Insécurité : Cni, pièce exigible

Se déplacer d’un coin à un autre du pays en ce moment permet de comprendre que la carte nationale d’Identité est un document particulièrement précieux.

D’abord dans les agences de voyages inter urbaines avec l’octroi d’un ticket qui est conditionné par la présentation de la Cni. Ceux qui n’en ont pas sont pratiquement refoulés. Ces dispositions permettent donc aux différents bus de faire moins de retard en route parce qu’ic, les contrôles sont multiples.

Douala –Yaoundé, à l’entrée de la ville par exemple, tout le monde doit descendre et traverser la barrière à pied après avoir présenté sa carte d’identité.

Les mêmes dispositions de sécurité se retrouvent sur les axes routiers Yaoundé – Mindourou, via Abong Mbang. A la sortie tout comme à l’entrée de Yaoundé, les passagers descendent tous du bus pour traverser la barrière à pied. Aux autres contrôles, les policiers ou gendarmes se contentent de contrôler les passagers dans les véhicules. C’est à l’entrée de Mindourou que les passagers sont à nouveau sommés de descendre au contrôle de la gendarmerie. Ici, la fouille est systématique.

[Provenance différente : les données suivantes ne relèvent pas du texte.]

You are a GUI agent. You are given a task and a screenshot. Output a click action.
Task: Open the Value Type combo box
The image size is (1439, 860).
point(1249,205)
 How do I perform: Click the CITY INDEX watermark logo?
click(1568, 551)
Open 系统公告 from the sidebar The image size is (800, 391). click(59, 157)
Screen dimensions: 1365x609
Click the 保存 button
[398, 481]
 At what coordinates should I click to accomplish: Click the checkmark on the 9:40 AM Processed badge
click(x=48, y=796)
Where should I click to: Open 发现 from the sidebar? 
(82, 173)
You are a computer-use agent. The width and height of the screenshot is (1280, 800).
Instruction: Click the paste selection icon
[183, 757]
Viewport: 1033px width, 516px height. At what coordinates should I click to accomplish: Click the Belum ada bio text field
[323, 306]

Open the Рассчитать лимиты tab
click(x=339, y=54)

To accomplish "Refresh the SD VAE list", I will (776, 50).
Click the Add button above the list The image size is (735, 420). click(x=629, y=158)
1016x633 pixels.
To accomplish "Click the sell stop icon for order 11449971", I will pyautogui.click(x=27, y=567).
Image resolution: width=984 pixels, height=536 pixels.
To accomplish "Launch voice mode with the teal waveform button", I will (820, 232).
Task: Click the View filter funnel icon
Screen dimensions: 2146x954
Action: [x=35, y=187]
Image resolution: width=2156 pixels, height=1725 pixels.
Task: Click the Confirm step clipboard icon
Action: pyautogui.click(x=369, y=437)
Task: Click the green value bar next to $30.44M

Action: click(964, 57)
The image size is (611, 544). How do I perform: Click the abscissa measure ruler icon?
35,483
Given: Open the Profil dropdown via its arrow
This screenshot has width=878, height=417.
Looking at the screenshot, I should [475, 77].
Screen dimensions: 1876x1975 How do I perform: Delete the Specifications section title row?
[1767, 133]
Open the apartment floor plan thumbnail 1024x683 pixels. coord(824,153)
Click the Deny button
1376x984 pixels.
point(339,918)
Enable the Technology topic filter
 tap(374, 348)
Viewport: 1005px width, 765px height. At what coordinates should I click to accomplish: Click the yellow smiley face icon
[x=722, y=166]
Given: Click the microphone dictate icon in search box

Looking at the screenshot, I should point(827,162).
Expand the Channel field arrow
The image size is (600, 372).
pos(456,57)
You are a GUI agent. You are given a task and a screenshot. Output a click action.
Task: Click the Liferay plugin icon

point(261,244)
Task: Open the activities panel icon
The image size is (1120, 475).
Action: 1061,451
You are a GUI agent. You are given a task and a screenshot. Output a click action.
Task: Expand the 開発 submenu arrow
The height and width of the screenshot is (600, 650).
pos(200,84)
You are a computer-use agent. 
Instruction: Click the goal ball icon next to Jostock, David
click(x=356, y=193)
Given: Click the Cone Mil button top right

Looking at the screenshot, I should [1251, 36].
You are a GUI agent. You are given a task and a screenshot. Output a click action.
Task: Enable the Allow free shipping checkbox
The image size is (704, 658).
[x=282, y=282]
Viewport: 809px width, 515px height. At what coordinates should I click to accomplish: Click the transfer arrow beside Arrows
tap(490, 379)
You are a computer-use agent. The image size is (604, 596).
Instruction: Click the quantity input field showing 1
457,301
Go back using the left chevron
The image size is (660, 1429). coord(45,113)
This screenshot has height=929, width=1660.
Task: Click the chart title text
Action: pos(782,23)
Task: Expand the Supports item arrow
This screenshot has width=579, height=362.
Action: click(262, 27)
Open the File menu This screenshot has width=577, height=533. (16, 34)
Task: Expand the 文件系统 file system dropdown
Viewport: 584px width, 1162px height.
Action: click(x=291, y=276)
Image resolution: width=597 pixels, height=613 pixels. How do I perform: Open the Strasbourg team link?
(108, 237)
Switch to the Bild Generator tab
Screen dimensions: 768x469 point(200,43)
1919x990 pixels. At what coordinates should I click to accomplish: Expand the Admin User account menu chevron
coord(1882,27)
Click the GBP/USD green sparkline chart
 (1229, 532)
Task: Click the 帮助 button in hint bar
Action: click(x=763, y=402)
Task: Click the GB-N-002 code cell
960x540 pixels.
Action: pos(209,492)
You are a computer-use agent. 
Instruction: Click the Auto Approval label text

Tant pis pour les non détenteurs. Nous l’avons vécu avec ces deux dames transportées en chemin entre Abong Mbang et Yaoundé qui n’avaient pas de pièces d’Identité. Il a fallu des heures de négociation pour qu’on les laisse passer, après qu’elles aient convaincu les hommes en tenue au contrôle qu’elles s’y attelaient à le faire et être en possession de cette pièce devenue très incontournable.

Il faut même relever que pour éviter ce genre de situation, certaines agences ont désormais affiché des notes de service interdisant le racolage en route.